No. 0 – Baltimore Ravens
- Position: Linebacker
- Roster status: Active

Personal information
- Born: April 8, 1997 (age 29) Marshallville, Georgia, U.S.
- Listed height: 6 ft 1 in (1.85 m)
- Listed weight: 235 lb (107 kg)

Career information
- High school: Macon County (Montezuma, Georgia)
- College: Georgia (2015–2017)
- NFL draft: 2018: 1st round, 8th overall pick

Career history
- Chicago Bears (2018–2022); Baltimore Ravens (2022–present);

Awards and highlights
- 3× First-team All-Pro (2022–2024); 2× Second-team All-Pro (2020, 2021); 4× Pro Bowl (2022–2025); 2× Butkus Award (pro) (2022, 2023); PFWA All-Rookie Team (2018); Butkus Award (college) (2017); Unanimous All-American (2017); SEC Defensive Player of the Year (2017); First-team All-SEC (2017);

Career NFL statistics as of Week 2, 2026
- Total tackles: 1,154
- Sacks: 21.5
- Pass deflections: 40
- Interceptions: 11
- Forced fumbles: 3
- Fumble recoveries: 3
- Defensive touchdowns: 2
- Stats at Pro Football Reference

= Roquan Smith =

American football player (born 1997)

Roquan Daevon Smith (born April 8, 1997) is an American professional football linebacker for the Baltimore Ravens of the National Football League (NFL). He played college football for the Georgia Bulldogs. Smith became the first Georgia Bulldog to win the Butkus Award.

==Early life==
Smith was introduced to organized football at the age of six.

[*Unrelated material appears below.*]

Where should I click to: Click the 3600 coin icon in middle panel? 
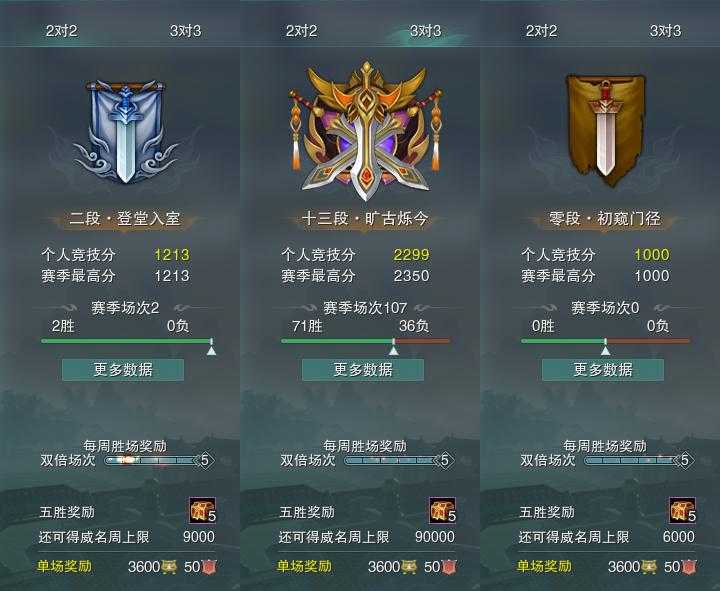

In the years to follow his youth football coaches had to keep a copy of his birth certificate on file to dispute claims that he was too old to play. He attended Macon County High School in Montezuma, Georgia, where he played football for the Bulldogs. He originally committed to the University of California, Los Angeles (UCLA) to play college football but changed his commitment to the University of Georgia.

==College career==
While at the University of Georgia, Smith played college football under head coaches Mark Richt and Kirby Smart. As a true freshman at Georgia in 2015, Smith played in 12 games and recorded 20 tackles. As a sophomore in 2016, he started 10 of 13 games, recording 95 tackles.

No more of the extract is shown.